When I was referring to ATC earlier, I meant in your working areas. Again, it's just what I've heard, but you guys get sectors which you own. I have done Las Cruces which I was told was pretty much the same idea, sans ATC. Whiting isn't as sterile an environment as Corpus (as has been described to me) in the working areas. FOR THE RECORD, I'm NOT saying you guys don't need NACWS, I just have a feeling it's perceived to not be as necessary there buy certain bean-counters there.

Whiting may suck, but Corpus isn't exactly "safe" to the point where we don't need a useful NACWS. But again...this is just my silly ENS opinion and the guys with the birds and stars on their collars are the ones that make things happen...

Again, I don't think Whiting "sucks." I like the way we do business most of the time. I also don't think one is "worse" than the other, just different. W/ the Weiner lasting another 7 years, it just seems to make sense to add a relatively small addition to the plane, especially w/ the increased mishaps this FY, fleet-wide.

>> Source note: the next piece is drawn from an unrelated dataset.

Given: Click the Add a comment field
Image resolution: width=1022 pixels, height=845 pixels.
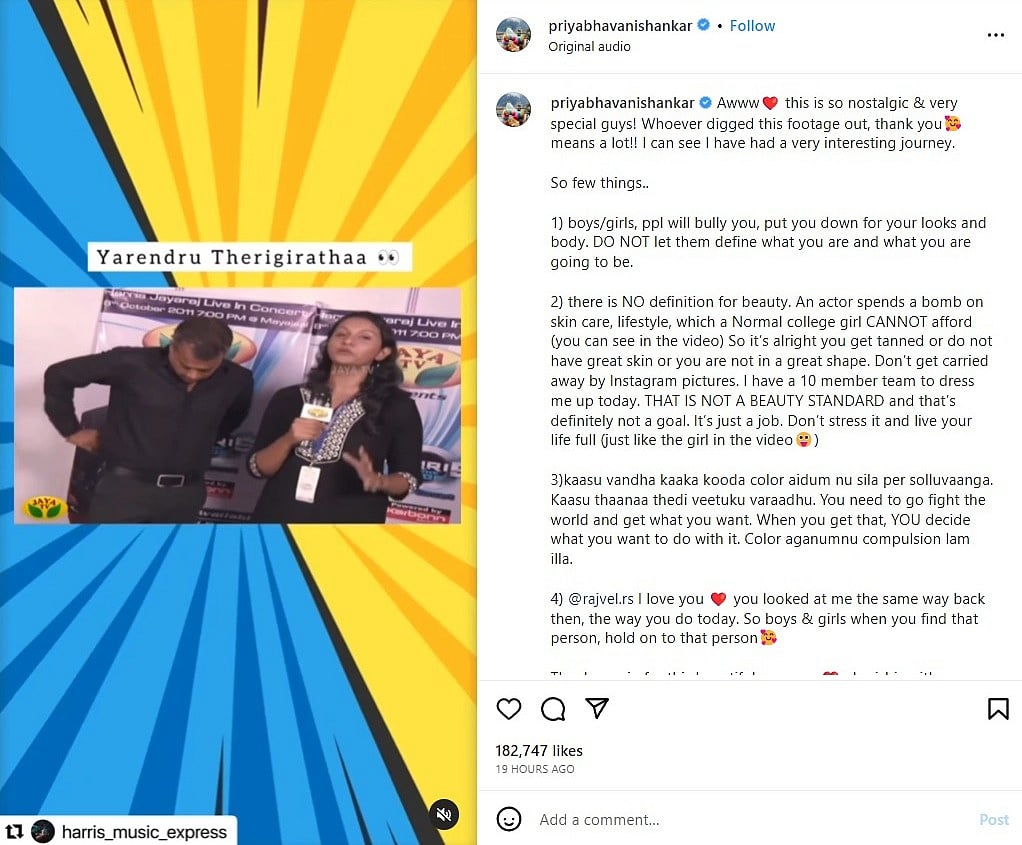Looking at the screenshot, I should (x=750, y=820).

BS, just giving perspective/elaborating, not disagreeing w/ what you're saying, on the whole.
 

SDNalgene

Blind. Continue...
pilot
I can tell you that ATC (being students here as well) sometimes just plain SUCK.

Yeah, true, but I am willing to bet we make it fairly hard on them too. I am sure all your turns on a no gyro GCA are standard rate and half standard rate on final, right...? Like you said, they are students too so cut them some slack. There is almost always someone more experienced there to fix the mess, be it the IP or a more senior controller. They have to learn too.

An IP made a great point (shocking, I know) during a PAR one time. This girl kept saying "left of course, come left heading 119". Obviously, coming left isn't going to fix "left of course" and there were FCLPs on the left runway so I asked if I should just come right and fix it myself. He said no and moreover, if you fix it for the junior controller then they don't know they are screwing up and they don't learn. Also, if we had fixed it then the experienced controller who took over and vectored me back never would have known she screwed the pooch and might have signed off on her quals without further training. Not exactly the situation you would want if you were actually shooting the approach to mins in IMC.

Overall, I think ATC does a pretty good job, at least in south Texas given what they have to work with. I remember a TW-4 safety stand down where the ATC director started putting up slides of all the working areas, then of all the approaches, then of all the transitions, then of the holding patterns, etc. Each slide was pretty simple and easy to understand. Then he put up one that had all of it on one slide. It is a very complicated picture they are dealing with, so I respect the complexity they are dealing with and accept that they are gonna make some mistakes occasionally. Of course they haven't recently tried to kill me so I might just be naive.